Metapopulations & infectious disease dynamics – modelling rabies using epidemiological and genomic data
SUMMARY: Rabies kills thousands of people around the world every year, but a global target has now been set to eliminate human deaths from dog-mediated rabies by 2030 and large-scale mass dog vaccination programmes are being undertaken working towards this aim. Extensive epidemiological and genomic data on rabies viruses have generated valuable insights into their diversity, emergence and spread. The persistence of endemic rabies is hypothesized to occur as a result of metapopulation processes, with frequent introductions and extinctions, as well as co-circulation of viral lineages observed across a range of settings. Building on this background, this PhD will draw from detailed epidemiological and genetic data to parameterize metapopulation models of endemic rabies. These models will be used to understand the varied dynamics of rabies across heterogeneous landscapes including island populations, dense urban conurbations and sparse rural communities. Specifically, models will be applied to explicit landscapes and used to generate and test hypotheses with epidemiological and genomic data. The project aims to deliver fundamental insights into the persistence of infectious diseases and to provide recommendations for tailoring surveillance and managing national and regional rabies elimination programmes.

Background: Metapopulations are a fundamental concept in ecology whereby colonization and extinctions underpin the persistence of populations across landscapes [1]. Metapopulation dynamics have important applications in conservation and in the control and elimination of infectious diseases. Genetic and epidemiological data from the SARS-CoV-2 pandemic perfectly illustrate this theory with the emergence of viral lineages and their frequent introductions and extinctions within interconnected populations around the world. Metapopulation dynamics have been hypothesized to underlie the endemic dynamics of canine rabies, with co-circulation of viral lineages and frequent reintroductions observed in a range of settings [2,3]. We have shown how foci of rabies infection arise from individual variation in transmission and dispersal and how resulting lineages have characteristic patterns of persistence. Evidence from regional rabies elimination programmes also illustrate how metapopulation dynamics contribute to persistence and have implications for coordinated management [4].

Aims:
• To parameterize a metapopulation model of rabies dynamics using individual level data on transmission and dispersal and genomic data on viral lineage diversity
• Apply this model across spatially heterogeneous landscapes to explore patterns of viral circulation.

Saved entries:
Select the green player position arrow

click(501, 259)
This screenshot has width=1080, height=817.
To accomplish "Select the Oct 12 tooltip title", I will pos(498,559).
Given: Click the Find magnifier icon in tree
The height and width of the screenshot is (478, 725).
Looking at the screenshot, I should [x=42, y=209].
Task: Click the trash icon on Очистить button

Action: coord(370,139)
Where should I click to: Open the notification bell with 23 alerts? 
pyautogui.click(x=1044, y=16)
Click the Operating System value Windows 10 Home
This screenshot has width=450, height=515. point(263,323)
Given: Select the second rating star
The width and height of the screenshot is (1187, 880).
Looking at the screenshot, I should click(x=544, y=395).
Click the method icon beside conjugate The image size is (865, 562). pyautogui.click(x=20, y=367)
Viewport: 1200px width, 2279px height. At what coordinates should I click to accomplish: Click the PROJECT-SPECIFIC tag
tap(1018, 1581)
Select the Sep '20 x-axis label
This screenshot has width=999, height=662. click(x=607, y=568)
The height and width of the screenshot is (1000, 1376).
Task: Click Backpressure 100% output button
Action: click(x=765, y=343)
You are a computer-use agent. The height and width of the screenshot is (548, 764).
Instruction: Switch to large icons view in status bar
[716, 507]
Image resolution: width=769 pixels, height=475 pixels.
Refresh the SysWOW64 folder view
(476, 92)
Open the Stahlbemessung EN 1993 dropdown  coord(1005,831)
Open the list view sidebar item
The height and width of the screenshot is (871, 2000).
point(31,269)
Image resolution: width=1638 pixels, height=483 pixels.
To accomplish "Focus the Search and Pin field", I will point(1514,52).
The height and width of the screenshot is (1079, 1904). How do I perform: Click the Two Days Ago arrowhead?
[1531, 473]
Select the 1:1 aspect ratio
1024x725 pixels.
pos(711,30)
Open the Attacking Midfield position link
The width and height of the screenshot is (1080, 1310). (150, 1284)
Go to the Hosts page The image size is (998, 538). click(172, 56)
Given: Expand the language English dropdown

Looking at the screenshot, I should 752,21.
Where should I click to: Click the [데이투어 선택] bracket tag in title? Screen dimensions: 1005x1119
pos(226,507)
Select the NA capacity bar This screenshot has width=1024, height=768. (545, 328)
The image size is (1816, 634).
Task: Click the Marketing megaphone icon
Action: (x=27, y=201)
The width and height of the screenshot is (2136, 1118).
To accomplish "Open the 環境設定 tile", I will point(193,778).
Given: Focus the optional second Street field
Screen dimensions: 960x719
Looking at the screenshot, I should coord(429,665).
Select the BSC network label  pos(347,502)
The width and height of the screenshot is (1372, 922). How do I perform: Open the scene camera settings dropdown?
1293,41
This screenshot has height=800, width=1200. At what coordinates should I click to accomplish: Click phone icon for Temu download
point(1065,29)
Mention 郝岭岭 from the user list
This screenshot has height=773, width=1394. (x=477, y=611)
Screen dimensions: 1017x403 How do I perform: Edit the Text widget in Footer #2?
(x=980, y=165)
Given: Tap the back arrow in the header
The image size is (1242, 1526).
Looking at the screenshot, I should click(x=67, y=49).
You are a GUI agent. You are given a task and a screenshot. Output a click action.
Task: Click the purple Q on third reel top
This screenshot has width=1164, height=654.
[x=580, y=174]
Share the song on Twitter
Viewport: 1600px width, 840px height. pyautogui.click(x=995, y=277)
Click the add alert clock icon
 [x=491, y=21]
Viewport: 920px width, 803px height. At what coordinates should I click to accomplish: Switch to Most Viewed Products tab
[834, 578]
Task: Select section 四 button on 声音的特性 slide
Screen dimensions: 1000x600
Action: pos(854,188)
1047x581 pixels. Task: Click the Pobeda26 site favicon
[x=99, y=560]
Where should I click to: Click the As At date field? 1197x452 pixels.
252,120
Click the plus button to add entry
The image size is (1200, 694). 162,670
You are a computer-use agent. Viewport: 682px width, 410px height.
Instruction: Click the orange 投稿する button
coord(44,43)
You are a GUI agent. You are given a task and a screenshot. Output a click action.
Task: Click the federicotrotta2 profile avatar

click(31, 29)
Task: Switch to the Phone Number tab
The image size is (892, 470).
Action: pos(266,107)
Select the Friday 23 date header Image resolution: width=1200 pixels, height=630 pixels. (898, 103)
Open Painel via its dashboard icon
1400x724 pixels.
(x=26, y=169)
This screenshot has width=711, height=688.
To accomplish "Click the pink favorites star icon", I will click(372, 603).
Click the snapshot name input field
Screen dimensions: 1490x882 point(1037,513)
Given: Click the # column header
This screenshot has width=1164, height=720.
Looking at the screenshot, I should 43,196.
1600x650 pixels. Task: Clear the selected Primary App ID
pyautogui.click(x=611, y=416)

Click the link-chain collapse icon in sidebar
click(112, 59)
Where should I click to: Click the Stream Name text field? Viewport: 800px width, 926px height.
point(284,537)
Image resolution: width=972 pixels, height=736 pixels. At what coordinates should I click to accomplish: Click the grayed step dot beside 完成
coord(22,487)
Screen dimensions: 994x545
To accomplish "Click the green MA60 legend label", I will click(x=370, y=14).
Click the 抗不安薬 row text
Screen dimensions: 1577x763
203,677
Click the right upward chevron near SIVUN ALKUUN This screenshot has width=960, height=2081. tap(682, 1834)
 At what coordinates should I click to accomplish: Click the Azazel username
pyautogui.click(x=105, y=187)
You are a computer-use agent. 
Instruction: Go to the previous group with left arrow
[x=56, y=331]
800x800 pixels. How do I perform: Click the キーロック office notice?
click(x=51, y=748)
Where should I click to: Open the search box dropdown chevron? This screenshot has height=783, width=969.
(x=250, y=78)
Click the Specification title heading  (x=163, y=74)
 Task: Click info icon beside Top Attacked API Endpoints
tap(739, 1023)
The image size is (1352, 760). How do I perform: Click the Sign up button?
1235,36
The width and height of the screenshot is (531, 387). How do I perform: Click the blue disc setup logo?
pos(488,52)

— EXERCISE GOAL —
According to the rabies project description, by what year does the global target aim to eliminate human deaths from dog-mediated rabies? These rows have no connection to the rabies project description.

— RESPONSE AREA —
2030